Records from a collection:
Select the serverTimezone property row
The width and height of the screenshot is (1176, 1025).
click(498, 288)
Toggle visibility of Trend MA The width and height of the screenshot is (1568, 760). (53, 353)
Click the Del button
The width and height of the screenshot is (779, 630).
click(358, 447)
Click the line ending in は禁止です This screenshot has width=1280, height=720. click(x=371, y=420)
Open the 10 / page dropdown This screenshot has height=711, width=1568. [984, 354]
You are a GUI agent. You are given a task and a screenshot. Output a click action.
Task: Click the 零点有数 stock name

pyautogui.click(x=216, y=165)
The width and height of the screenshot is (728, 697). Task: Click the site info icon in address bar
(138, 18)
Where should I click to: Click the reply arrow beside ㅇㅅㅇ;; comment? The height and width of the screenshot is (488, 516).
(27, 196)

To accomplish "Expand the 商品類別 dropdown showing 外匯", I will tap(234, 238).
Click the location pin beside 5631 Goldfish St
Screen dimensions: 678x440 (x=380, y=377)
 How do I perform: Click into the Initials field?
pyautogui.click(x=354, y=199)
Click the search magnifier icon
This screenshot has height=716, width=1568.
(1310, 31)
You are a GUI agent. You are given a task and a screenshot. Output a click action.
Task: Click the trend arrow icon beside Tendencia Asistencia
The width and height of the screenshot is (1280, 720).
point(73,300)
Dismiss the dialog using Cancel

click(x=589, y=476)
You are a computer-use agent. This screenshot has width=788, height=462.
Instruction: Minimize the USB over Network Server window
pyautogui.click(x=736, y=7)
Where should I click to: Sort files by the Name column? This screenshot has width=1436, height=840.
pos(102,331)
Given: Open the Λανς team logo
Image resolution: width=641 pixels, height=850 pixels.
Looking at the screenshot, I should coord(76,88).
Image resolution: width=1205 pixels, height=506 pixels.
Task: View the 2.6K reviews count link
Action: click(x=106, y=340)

**TASK STATEMENT**
The answer is the lines above between the line holding "Toggle visibility of" and the line holding "Open the 10", inclusive, each written out exactly, and no others.

**THE ANSWER**
Toggle visibility of Trend MA The width and height of the screenshot is (1568, 760). (53, 353)
Click the Del button
The width and height of the screenshot is (779, 630).
click(358, 447)
Click the line ending in は禁止です This screenshot has width=1280, height=720. click(x=371, y=420)
Open the 10 / page dropdown This screenshot has height=711, width=1568. [984, 354]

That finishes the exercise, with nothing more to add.